== GIVEN ENTRIES

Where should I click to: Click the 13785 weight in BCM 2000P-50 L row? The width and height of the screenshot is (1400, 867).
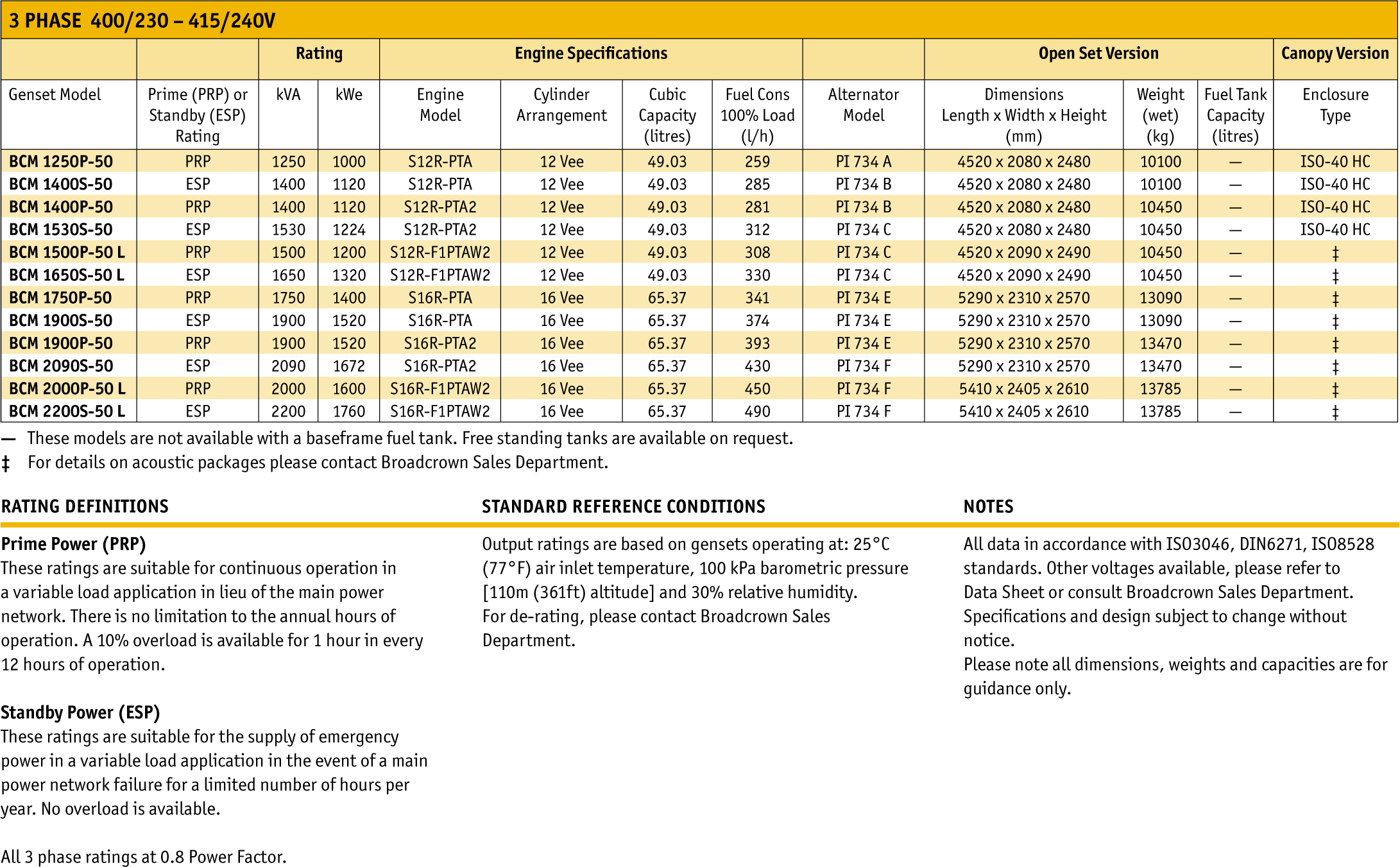pos(1159,389)
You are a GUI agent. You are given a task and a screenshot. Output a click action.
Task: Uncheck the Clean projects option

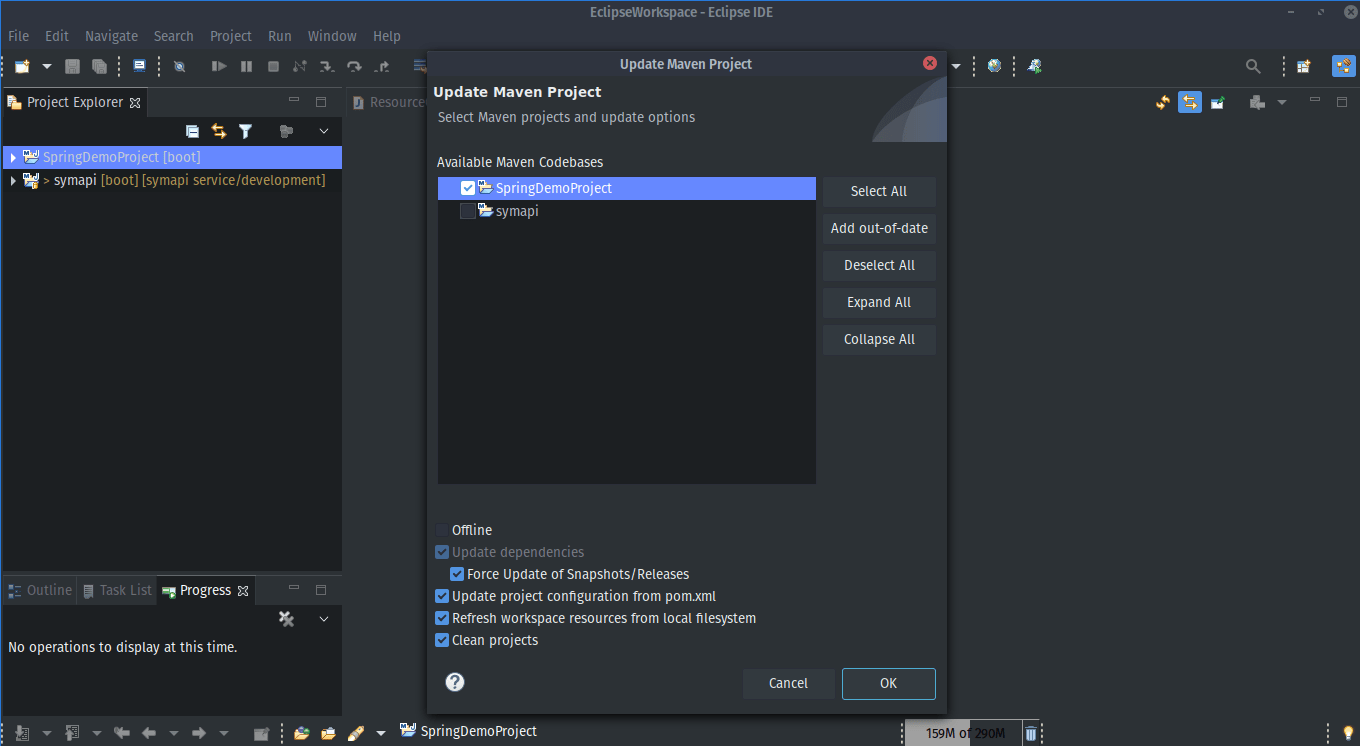tap(442, 640)
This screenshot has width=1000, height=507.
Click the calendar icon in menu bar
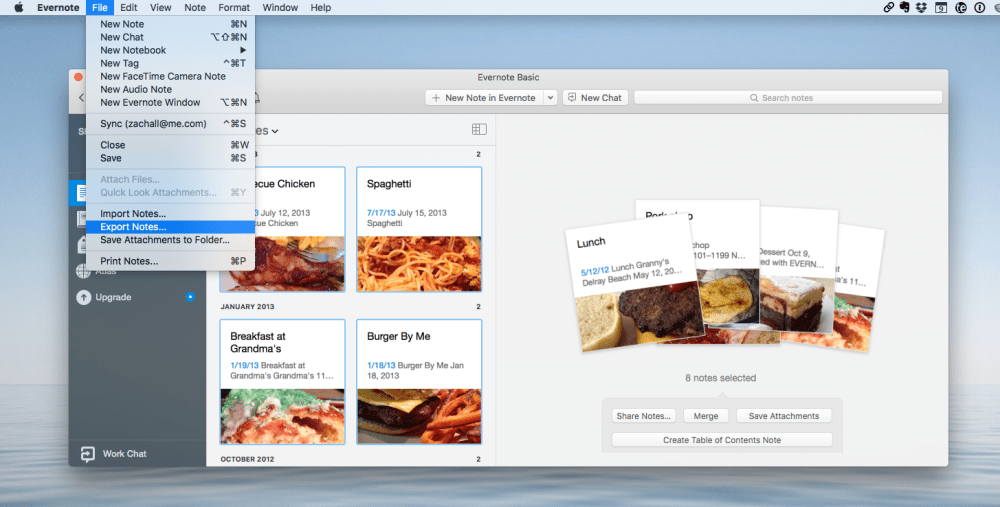click(940, 7)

====

* **TASK DESCRIPTION**
Return all of the lines above word for word, leaving out the pictures.

* **RESPONSE**
Where should I click to: Click the 13785 weight in BCM 2000P-50 L row? The width and height of the screenshot is (1400, 867).
pos(1159,389)
You are a GUI agent. You are given a task and a screenshot. Output a click action.
Task: Uncheck the Clean projects option

tap(442, 640)
This screenshot has width=1000, height=507.
Click the calendar icon in menu bar
click(940, 7)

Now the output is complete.